*TASK GOAL*:
Write out the lines of the material below exactly, beginning at the line with "This screenshot has width=770, height=432." and stopping after the line with "the search magnifier", and leave out the pictures.

*DATA RECORDS*:
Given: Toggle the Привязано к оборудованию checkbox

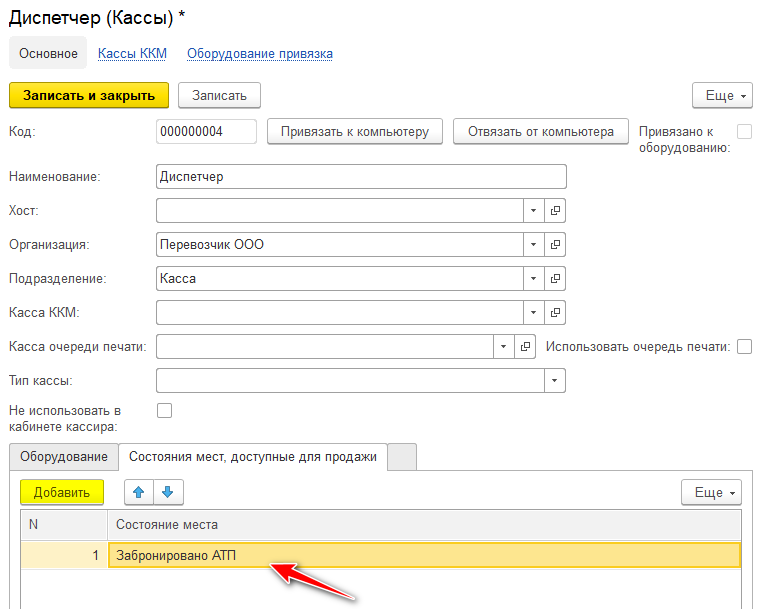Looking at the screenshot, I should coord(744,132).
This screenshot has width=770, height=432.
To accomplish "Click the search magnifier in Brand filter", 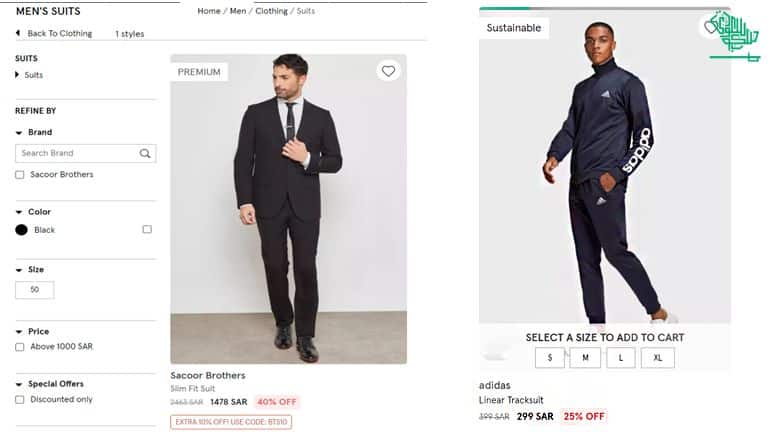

--

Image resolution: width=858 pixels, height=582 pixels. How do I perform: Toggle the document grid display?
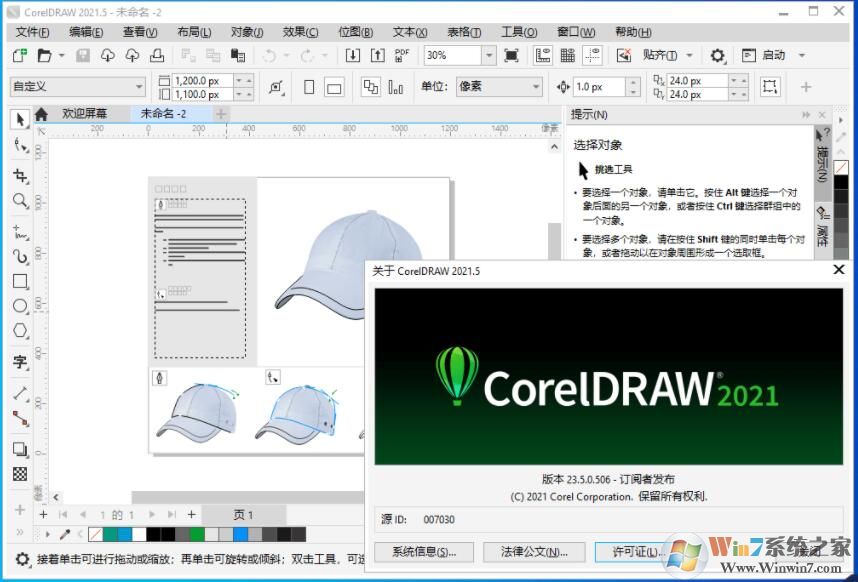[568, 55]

*THE COMPLETED TASK*:
This screenshot has width=770, height=432.
To accomplish "Click the search magnifier in Brand filter", 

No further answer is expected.